Голуби выклевали ему глаза. Страшно просвечивали зубы сквозь порванные щеки, куски плоти свешивались с обнажившихся ребер, а кровь, почти черная, все лилась, лилась. Он мне закапал весь двор, теща долго будет ругаться, пока не придут сумерки и не исчезнут эти черные пятна в пыли. Он исчезнет вместе с сумерками, а пока я выйду в поле, найду там Софку. Мы с ней будем ночевать в стогу – я не пущу ее в этот страшный двор до рассвета.

Гость сделал несколько спотыкающихся шагов и рухнул в пыль. Клубящаяся над ним стая опустилась, птицы расселись на его руках, голове; спеша, давясь, доклевывали последнее.

Я подошел ближе, пинками разгоняя голубей. Да, гость был упрям. В руках у него, судорожно сжатых у самой груди, была свернутая ловчая сеть. А в сети билась та самая, серенькая. Билась, тоже небось пыталась добраться до сладкого. Тошнит меня всякий раз, как я это вижу. И тут чуть не вывернуло. Вкус проклятого сливового варенья, приторный, вязкий запах крови и блевотины.

Я отогнал остатки стаи и вытащил сеть из исклеванных рук. Вытряхнул сизую горлинку. Та заворковала, заклекотала и шасть – вот уже топчется у него на груди. Роется клювиком в кровавой каше, долбит. Я ей пинка, а она – обратно. Второй раз я пнул ее основательней, так что перья во все стороны полетели. А она не унимается. Стая расселась кружком, наблюдает, молчит. Признаюсь – даже мне жутко стало. Чего ей надо, этой бешеной, ведь ее бывший возлюбленный давно мертв…

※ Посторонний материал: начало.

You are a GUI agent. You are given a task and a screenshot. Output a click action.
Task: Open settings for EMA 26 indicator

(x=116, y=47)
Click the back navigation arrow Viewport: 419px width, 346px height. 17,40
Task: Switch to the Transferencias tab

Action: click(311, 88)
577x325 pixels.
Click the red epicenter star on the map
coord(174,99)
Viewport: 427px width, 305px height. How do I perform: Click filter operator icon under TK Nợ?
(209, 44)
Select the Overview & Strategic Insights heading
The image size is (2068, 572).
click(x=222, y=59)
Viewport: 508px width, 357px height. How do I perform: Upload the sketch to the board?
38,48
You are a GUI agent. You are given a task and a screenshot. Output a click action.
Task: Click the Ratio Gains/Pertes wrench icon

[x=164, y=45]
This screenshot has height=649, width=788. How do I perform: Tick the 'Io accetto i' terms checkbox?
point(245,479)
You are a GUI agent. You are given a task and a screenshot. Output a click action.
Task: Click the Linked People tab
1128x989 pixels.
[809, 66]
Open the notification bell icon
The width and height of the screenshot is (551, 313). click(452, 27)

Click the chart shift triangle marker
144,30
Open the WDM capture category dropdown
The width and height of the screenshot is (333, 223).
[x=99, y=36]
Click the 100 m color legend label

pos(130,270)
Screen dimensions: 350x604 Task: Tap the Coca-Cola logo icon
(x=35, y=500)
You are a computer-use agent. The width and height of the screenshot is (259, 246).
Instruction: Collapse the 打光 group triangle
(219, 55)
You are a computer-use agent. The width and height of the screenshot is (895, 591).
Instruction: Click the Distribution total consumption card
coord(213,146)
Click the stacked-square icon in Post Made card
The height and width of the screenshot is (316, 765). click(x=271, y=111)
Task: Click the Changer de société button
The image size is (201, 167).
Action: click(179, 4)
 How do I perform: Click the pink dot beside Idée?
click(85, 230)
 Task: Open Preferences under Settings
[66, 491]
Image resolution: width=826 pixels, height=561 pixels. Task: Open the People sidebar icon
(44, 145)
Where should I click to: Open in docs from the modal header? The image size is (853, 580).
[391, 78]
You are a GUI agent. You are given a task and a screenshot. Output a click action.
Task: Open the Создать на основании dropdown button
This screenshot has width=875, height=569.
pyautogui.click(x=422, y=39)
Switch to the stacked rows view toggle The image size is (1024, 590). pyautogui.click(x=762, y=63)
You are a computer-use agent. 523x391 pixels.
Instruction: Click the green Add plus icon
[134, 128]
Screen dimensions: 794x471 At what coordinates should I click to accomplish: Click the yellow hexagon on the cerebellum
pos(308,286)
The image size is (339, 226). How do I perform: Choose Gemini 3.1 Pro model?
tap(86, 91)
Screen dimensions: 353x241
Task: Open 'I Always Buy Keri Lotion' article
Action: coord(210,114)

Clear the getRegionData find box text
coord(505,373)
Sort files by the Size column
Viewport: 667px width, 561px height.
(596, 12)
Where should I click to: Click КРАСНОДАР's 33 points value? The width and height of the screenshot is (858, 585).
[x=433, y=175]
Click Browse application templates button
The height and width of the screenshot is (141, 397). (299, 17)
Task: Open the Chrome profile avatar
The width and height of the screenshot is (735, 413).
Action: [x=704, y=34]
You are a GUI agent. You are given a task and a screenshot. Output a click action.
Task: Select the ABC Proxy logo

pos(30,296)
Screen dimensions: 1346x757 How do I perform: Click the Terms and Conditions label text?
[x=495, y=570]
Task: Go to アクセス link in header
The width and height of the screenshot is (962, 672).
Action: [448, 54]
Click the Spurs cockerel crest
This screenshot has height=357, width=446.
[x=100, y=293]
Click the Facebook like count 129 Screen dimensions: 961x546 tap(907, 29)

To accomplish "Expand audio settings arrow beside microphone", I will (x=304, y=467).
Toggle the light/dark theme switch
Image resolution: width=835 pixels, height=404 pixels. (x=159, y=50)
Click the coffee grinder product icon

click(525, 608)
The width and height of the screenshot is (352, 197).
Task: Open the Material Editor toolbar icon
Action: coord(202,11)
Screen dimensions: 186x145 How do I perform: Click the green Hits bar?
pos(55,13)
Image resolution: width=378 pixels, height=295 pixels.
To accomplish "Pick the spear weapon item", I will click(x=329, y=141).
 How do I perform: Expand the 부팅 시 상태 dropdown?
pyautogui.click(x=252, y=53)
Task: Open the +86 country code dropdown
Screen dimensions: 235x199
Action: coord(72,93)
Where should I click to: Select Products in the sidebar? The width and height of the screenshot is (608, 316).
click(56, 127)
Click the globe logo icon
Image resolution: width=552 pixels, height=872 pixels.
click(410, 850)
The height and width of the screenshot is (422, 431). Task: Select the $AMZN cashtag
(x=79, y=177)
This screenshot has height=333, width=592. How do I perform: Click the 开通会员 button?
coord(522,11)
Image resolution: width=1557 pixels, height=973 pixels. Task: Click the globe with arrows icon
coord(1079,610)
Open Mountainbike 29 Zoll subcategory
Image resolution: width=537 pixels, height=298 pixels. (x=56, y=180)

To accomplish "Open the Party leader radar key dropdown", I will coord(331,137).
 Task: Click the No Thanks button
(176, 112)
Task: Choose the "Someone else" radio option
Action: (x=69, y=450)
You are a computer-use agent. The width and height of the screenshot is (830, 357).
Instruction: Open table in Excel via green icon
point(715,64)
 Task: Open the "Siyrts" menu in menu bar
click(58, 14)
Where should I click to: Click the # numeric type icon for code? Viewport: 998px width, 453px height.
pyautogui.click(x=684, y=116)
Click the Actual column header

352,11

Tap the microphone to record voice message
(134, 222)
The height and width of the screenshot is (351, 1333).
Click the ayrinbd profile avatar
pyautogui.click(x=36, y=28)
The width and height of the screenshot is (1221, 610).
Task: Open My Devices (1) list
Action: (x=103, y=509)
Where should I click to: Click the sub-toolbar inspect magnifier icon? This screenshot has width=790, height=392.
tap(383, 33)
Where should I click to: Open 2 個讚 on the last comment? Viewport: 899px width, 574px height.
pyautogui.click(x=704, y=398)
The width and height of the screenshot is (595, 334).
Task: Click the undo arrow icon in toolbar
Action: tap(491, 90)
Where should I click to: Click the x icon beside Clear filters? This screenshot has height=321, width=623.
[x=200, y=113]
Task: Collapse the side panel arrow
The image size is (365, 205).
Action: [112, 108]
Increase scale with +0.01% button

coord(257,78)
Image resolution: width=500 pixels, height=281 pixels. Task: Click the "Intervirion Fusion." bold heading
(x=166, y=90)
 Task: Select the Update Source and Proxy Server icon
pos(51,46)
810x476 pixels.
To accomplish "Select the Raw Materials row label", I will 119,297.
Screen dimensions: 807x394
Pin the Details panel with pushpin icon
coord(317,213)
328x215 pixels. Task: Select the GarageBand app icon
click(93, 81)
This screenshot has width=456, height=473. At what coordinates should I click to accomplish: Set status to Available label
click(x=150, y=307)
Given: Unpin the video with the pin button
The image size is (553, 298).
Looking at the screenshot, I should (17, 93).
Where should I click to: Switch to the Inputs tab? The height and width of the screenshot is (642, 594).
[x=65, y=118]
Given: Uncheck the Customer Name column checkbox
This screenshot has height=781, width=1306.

Я уже собрался идти в дом за клеткой, когда заметил в кровавом месиве, среди белых костяных осколков, движение. Что-то билось там, трепетало, пробивало себе путь – а голубка старалась ему помочь. Можно было подумать, что это рвется наружу сердце моего странного, упрямого гостя.

Но это был голубь. Большой серый вяхирь, он отряхнулся, расправил перья, и солнце заискрилось на его синеватом горловом оперении. Голубь чуть коснулся шеи своей подруги, провел клювом по нежным перышкам, а потом захлопал крыльями и взлетел. Сизая горлица последовала за ним. Они поднялись высоко, выше дома, выше голубятни, выше старых деревьев сада, прямо в нестерпимую небесную синь – туда, где мне никогда не бывать.